We study the problem of dynamic matching in heterogeneous networks, where agents are subject to compatibility restrictions and stochastic arrival and departure times. In particular, we consider networks with one type of easy-to-match agents and multiple types of hard-to-match agents, each subject to its own compatibility constraints. Such a setting arises in many real-world applications, including kidney exchange programs and carpooling platforms. We introduce a novel approach to modeling dynamic matching by establishing the ordinary differential equation (ODE) model, which offers a new perspective for evaluating various matching algorithms. We study two algorithms, namely the Greedy and Patient Algorithms, where both algorithms prioritize matching compatible hard-to-match agents over easy-to-match agents in heterogeneous networks. Our results demonstrate the trade-off between the conflicting goals of matching agents quickly and optimally, offering insights into the design of real-world dynamic matching systems. We provide simulations and a real-world case study using data from the Organ Procurement and Transplantation Network to validate theoretical predictions.

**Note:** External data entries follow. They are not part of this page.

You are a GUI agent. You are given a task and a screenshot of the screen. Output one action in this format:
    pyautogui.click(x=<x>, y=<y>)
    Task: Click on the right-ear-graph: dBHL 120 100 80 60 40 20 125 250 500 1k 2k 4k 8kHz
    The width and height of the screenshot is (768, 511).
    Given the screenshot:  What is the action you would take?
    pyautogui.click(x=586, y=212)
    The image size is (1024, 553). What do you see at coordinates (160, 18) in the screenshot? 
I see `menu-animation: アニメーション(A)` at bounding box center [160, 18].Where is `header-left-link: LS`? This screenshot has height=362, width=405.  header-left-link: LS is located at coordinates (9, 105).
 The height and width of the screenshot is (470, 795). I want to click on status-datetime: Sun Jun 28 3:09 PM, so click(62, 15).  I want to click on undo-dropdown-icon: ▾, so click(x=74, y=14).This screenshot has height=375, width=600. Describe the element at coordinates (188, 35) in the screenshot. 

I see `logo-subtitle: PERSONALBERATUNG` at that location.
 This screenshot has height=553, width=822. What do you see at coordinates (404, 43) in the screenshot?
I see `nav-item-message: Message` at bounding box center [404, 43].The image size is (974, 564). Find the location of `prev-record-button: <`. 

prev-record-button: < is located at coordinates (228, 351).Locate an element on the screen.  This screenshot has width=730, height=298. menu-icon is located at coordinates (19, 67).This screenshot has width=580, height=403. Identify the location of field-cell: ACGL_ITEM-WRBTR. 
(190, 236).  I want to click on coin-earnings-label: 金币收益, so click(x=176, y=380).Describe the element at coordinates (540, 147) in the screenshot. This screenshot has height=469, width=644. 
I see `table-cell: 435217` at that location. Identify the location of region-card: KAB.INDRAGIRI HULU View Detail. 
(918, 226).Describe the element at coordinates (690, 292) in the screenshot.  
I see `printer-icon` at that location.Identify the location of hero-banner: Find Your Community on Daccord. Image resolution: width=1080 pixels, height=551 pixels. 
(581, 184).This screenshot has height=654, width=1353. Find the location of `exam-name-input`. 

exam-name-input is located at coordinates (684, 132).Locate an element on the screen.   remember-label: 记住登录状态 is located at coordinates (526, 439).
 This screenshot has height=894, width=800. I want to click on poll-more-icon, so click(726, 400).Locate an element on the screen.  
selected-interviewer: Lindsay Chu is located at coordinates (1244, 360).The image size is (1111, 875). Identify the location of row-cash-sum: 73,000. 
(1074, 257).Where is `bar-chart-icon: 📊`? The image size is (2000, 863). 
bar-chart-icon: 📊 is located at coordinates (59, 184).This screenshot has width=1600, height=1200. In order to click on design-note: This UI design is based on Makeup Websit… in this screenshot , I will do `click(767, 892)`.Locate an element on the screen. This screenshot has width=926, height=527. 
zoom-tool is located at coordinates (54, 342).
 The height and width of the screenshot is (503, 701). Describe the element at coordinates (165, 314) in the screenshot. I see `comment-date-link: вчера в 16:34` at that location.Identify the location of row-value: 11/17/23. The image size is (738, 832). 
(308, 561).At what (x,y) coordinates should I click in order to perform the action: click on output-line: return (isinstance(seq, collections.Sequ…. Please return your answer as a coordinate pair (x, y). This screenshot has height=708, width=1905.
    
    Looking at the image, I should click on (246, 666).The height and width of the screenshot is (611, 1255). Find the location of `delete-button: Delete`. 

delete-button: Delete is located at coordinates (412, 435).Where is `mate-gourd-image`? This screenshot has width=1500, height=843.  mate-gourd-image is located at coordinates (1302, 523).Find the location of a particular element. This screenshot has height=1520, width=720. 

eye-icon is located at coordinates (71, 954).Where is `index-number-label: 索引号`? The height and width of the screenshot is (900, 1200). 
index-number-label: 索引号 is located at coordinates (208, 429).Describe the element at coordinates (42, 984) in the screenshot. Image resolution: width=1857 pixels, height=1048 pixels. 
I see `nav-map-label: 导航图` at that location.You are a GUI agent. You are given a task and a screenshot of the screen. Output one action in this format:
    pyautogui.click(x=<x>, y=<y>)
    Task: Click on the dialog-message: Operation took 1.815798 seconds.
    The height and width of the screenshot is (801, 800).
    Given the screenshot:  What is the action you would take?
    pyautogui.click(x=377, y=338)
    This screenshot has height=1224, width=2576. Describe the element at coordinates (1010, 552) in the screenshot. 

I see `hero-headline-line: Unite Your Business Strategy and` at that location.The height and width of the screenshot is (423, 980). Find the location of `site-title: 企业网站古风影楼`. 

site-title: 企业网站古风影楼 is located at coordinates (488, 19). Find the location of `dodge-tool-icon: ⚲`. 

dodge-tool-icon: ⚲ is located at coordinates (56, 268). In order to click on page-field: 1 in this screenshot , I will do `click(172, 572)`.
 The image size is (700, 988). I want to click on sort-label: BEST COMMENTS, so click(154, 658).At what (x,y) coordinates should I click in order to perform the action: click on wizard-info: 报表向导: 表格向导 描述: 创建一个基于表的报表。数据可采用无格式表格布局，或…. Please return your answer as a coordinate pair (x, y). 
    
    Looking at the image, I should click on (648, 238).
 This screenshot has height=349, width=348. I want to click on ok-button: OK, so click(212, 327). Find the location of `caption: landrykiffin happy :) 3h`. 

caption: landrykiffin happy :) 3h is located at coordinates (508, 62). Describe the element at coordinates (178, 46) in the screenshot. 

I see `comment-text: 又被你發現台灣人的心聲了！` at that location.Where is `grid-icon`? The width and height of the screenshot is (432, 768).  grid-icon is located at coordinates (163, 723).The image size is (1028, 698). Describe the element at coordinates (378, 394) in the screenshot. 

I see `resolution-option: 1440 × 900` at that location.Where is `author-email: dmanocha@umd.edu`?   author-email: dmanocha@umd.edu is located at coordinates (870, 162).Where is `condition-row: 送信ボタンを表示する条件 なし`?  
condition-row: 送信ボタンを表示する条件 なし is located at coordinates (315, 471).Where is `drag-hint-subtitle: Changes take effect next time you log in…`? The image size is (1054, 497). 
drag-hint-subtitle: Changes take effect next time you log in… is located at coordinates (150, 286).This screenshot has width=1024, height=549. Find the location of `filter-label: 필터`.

翻译：我们研究异构网络中的动态匹配问题，其中代理节点受兼容性限制及随机到达与离开时间的影响。具体而言，我们考虑包含一类易匹配代理与多类难匹配代理的网络，每类代理均具有各自的兼容性约束。这类情境广泛存在于肾脏交换计划与拼车平台等现实应用中。我们通过建立常微分方程（ODE）模型提出了一种动态匹配建模的新方法，为评估各类匹配算法提供了全新视角。研究分析了贪婪算法（Greedy）与耐心算法（Patient）两种方法，两种算法在异构网络中均优先匹配兼容的难匹配代理。研究结果揭示了快速匹配与最优匹配这对矛盾目标之间的平衡关系，为现实世界动态匹配系统的设计提供了启示。我们通过数值模拟及基于器官获取与移植网络（Organ Procurement and Transplantation Network）数据的真实案例研究，验证了理论预测的有效性。